実はこれ、あなたの体に「物理の法則」が働いている証拠なのです。

フワッとする正体は「慣性(かんせい)」
この現象のカギを握るのが、慣性の法則。
ざっくり言うと:
「動いていない物体は、そのまま動かずにいようとする」
「動いている物体は、そのままのスピードで動き続けようとする」
という性質です。
エレベーターで体に何が起こっている?
では、エレベーターが下に加速して動き始めるとき、何が起きているのでしょうか?
1. あなたの体はもともと「止まっている」状態。
2. エレベーターだけが急に下向きに加速し始める。
3. でも体は「その場に留まろう」とする(=慣性)。
4. その結果、一瞬だけ体が浮くように感じる!
実際には浮いているわけではありませんが、エレベーターの床が自分の体より少し先に下に動くので、「ふわっ」と感じるのです。
逆に「ズン」と重く感じるときは?
逆に、エレベーターが上に加速するときはこうなります:
1. 体は静止している。
2. エレベーターが上に動き出す。
3. 体は「その場にいよう」とする。
4. エレベーターの床が体を持ち上げる形になる。
5. 一瞬、重く感じる(ズン!)
これは、エレベーターが体を無理やり上に引き上げているから起こる現象です。
重力との合成で「感じる重さ」が変わる
私たちが感じている「重さ」は、重力と加速度による力を足し合わせたもの(=見かけの重力)です。

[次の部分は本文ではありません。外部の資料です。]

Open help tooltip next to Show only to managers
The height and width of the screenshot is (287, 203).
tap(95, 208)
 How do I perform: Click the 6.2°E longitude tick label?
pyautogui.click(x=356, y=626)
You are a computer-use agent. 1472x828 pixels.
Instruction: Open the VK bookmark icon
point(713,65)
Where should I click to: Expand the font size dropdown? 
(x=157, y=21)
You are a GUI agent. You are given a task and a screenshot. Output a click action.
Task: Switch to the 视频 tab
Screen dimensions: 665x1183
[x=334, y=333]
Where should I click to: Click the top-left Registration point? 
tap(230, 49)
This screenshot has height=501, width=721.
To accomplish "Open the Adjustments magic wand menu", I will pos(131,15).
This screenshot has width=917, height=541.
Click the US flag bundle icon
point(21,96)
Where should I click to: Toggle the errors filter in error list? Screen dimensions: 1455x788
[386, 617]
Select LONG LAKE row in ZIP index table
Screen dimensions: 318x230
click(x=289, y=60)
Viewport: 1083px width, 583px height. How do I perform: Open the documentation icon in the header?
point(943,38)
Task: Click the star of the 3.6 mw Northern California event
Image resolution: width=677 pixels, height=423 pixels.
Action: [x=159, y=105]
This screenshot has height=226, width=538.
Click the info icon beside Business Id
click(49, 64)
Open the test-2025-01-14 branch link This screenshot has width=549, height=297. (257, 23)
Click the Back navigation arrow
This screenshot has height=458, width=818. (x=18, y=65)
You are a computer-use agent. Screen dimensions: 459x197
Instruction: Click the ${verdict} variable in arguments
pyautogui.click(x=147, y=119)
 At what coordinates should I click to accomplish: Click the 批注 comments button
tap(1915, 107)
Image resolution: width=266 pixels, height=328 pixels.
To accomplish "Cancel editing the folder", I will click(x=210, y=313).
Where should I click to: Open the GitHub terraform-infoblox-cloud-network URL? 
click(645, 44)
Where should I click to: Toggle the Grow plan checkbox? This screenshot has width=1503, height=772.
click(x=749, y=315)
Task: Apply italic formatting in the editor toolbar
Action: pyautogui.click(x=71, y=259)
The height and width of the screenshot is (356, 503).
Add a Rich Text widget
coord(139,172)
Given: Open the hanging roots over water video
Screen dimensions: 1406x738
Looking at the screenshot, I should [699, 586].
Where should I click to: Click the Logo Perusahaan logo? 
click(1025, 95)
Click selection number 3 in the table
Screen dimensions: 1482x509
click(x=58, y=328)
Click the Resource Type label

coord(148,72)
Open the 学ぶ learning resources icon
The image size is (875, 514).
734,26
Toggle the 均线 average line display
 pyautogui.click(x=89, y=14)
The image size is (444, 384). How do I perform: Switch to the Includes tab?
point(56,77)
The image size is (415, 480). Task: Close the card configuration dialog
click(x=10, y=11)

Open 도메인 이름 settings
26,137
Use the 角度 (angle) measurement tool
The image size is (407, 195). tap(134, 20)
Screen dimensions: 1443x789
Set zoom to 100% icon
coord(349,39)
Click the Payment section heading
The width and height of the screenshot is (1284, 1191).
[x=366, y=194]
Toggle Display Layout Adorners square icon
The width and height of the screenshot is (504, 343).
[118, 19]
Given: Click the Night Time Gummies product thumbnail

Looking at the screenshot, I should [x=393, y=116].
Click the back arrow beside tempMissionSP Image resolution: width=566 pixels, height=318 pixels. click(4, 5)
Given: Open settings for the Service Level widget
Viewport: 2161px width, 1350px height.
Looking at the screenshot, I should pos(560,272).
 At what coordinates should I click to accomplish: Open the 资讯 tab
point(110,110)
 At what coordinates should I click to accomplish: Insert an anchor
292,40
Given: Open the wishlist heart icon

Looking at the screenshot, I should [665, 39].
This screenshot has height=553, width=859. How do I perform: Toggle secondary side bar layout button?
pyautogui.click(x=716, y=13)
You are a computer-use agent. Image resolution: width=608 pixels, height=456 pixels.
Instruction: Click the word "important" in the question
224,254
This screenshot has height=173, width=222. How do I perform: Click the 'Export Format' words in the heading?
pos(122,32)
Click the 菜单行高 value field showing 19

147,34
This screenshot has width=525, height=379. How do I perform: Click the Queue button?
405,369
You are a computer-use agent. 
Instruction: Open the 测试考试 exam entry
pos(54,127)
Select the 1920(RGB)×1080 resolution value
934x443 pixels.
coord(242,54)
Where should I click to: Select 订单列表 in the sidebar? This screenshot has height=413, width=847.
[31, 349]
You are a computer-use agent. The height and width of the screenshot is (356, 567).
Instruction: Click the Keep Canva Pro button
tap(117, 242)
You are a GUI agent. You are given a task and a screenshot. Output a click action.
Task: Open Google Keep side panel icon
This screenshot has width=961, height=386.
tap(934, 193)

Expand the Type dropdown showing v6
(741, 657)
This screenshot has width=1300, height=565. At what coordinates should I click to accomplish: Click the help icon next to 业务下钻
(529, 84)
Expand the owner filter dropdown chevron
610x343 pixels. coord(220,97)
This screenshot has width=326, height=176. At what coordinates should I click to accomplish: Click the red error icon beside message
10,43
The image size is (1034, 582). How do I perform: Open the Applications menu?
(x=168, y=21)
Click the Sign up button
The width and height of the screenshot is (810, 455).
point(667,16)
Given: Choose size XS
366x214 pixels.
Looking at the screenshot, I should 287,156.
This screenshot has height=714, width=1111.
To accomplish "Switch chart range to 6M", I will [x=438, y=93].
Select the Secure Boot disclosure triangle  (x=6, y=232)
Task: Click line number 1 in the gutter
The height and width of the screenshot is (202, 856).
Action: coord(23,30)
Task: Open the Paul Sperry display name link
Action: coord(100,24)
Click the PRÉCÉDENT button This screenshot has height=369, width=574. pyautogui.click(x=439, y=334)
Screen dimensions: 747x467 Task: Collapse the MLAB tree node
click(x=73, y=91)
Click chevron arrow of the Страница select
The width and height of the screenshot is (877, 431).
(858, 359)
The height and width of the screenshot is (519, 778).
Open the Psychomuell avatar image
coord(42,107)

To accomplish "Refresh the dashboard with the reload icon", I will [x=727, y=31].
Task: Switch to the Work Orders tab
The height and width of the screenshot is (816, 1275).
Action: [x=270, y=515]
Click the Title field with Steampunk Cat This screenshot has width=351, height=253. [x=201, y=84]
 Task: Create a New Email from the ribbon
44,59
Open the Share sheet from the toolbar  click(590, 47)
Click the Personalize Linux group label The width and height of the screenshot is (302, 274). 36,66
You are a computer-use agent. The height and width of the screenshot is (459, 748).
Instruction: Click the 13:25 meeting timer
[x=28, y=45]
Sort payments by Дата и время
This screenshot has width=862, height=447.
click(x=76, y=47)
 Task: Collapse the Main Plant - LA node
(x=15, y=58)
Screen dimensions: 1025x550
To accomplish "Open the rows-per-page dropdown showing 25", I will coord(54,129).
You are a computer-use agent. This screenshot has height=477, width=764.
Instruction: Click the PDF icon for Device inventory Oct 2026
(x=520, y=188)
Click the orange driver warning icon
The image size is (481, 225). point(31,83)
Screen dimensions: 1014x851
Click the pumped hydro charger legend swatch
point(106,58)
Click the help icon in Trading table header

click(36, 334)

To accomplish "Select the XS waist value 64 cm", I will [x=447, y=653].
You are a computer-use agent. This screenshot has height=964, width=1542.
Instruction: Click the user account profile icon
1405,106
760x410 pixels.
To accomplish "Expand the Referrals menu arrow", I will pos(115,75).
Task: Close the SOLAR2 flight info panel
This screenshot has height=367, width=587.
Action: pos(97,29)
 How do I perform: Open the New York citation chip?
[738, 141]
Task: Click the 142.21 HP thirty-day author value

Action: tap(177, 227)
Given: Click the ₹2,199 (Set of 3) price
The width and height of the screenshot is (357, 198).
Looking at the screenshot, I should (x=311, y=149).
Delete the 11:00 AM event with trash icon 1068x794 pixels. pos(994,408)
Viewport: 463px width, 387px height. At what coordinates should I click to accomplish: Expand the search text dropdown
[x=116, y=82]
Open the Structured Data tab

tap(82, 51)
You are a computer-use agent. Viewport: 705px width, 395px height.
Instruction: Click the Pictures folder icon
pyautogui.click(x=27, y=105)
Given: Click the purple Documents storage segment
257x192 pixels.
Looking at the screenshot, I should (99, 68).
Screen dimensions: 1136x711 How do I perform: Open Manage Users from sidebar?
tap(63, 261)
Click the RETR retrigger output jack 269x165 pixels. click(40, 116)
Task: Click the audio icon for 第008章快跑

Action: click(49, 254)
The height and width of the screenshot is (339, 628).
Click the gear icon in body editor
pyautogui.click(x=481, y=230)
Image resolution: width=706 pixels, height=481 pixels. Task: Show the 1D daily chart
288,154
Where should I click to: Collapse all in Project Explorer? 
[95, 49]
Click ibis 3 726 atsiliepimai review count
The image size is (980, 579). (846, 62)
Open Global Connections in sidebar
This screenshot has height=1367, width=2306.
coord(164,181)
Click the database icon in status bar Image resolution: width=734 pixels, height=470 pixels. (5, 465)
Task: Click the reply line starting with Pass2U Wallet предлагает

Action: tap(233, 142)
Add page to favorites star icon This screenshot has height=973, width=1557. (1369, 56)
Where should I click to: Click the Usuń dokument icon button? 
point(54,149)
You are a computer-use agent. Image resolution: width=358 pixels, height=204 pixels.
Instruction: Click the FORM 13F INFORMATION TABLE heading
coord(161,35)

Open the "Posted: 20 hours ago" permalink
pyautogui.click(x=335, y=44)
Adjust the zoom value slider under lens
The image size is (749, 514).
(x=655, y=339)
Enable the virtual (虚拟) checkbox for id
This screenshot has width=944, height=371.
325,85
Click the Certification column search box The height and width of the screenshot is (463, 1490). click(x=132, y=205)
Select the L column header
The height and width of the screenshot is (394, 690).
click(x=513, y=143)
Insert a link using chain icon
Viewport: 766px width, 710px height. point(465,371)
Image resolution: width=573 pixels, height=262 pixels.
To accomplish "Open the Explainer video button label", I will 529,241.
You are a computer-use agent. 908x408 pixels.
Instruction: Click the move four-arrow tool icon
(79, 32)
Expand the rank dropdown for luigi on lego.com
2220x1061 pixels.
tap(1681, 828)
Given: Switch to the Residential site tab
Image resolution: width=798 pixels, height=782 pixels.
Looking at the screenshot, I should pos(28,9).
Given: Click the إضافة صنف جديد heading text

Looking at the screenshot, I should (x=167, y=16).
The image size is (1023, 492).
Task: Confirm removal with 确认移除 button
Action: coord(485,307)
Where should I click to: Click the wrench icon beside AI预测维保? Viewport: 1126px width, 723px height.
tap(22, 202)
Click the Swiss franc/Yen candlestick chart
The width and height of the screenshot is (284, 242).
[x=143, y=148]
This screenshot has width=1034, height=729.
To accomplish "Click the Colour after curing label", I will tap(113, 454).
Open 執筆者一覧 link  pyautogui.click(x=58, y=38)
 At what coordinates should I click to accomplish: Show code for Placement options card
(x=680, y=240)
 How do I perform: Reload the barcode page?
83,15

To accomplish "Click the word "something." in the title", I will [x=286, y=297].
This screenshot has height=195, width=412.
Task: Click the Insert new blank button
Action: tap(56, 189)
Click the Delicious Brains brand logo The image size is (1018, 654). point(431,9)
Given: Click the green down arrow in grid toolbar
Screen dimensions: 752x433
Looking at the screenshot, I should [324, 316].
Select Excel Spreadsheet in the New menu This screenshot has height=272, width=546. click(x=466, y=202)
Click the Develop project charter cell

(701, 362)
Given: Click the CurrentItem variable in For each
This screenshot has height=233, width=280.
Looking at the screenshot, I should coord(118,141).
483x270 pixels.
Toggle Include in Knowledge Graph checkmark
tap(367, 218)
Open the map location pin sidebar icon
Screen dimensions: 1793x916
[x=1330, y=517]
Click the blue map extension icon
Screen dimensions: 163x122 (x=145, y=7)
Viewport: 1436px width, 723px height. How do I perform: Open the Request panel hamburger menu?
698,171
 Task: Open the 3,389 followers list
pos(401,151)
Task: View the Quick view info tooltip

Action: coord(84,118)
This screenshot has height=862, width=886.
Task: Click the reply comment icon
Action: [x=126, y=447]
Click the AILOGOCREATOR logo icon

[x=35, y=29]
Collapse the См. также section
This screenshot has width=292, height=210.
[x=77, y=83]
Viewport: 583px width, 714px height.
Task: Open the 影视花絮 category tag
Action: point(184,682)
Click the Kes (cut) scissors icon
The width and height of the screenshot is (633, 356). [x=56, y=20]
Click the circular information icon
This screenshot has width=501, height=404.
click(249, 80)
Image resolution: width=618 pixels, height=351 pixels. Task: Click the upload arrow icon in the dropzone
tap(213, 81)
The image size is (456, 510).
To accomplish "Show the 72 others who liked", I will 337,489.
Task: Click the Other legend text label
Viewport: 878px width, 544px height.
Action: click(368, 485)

- エレベーターが上に加速する → 重力 + 上向き加速度 → 重く感じる
- エレベーターが下に加速する → 重力 − 下向き加速度 → 軽く感じる
つまり、「フワッ」も「ズン」も、重さが変わったのではなく、感じ方が変わっているということなのです。
宇宙飛行士の「無重力体験」と同じ原理!
この「フワッ」という感覚、実は無重力体験の一歩手前。
飛行機で急降下して自由落下状態を作ることで、「本当に体が浮く」無重力を再現できます(これをパラボリックフライトといいます)。
エレベーターの「フワッ」も、小さな自由落下のようなものなんですね
まとめ
- エレベーターで「フワッ」と感じるのは、体の慣性が働くから。
- 加速度と重力の合成された力で、体が重く感じたり軽く感じたりする。
- 私たちは知らないうちに、物理法則を“体感”している。